It seems that lately my roommate and I are having the same conversation. The weather is going to be uncomfortable for a few days, but if we can just endure that, things will get better. It will be cooler. We'll have cold nights where we can sleep peacefully. There is an implied hope in this conversation. We're banking on the idea that the weather WILL get better and that we'll not be so exhausted by the time it gets here that we can't enjoy it. If we just endure A, then B will make it better. This hope got us through the summer. It's a hope that gets us through a lot of things.
The problem is, and this is where people start falling apart, there seems to be more of the A to endure and less of the B that makes it okay. There is a lack of balance in the weather that is causing both of us (and I would assume a lot of people) to just get iller and more depressed as these warmer days stretch into Fall.
October is usually my favorite month. In theory, it's cooled down, but not horribly cold. It's before the stress and difficulty of the holiday season. It's certainly before all the first of the year bad luck I tend to have. This is usually the month where I feel safe, where I feel the most content, and when I feel the happiest.
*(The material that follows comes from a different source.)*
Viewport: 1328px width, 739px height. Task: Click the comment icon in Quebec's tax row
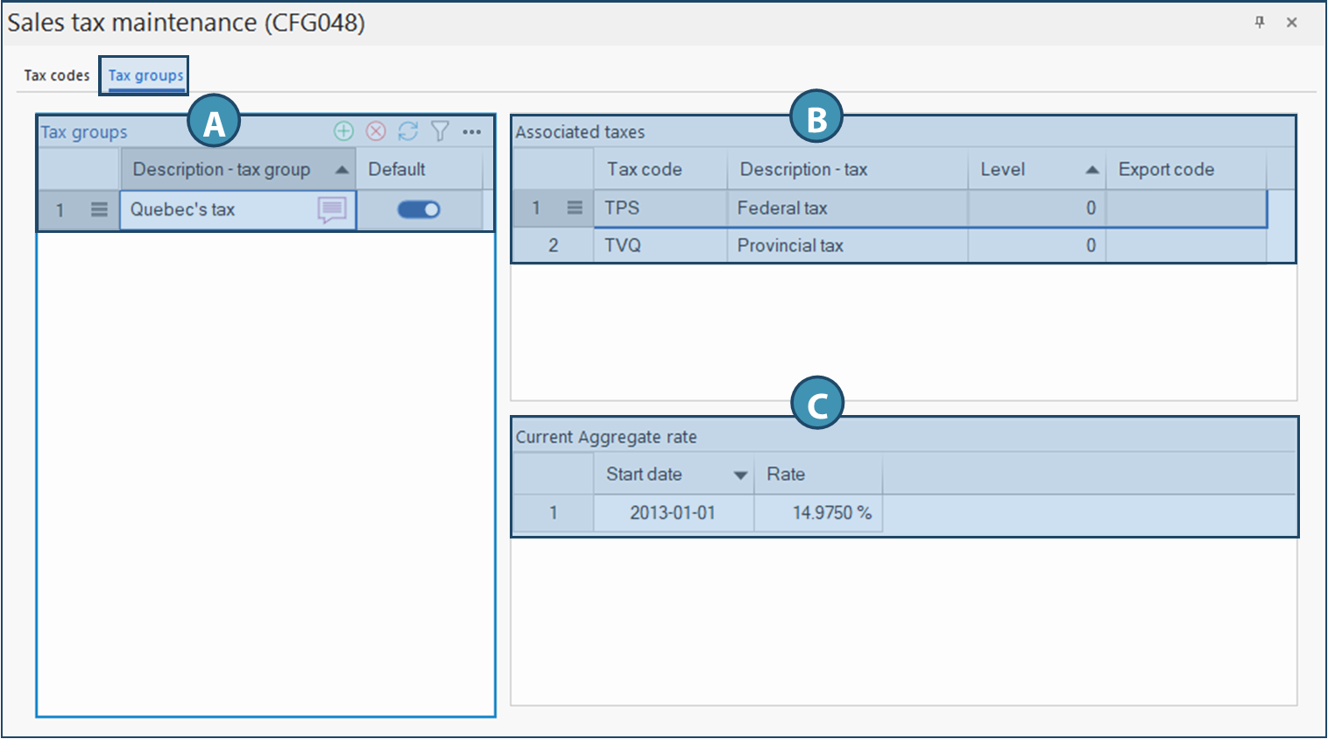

However, for the last couple of years, October has just been one more shitty month. Last year, our gas pipe problems were in October. Our fridge went out in October. October was the start of a series of illnesses for both of us that climaxed with my roommate in the hospital. Months and months of illness.
I don't feel happy right now. I don't feel content. I certainly don't feel safe. I'm sick and covered in a light beading of sweat because the humidity is insanely high and it's hot. This month is half-way over and I just feel awful and exhausted, out of spoons, and drained. Something needs to give here.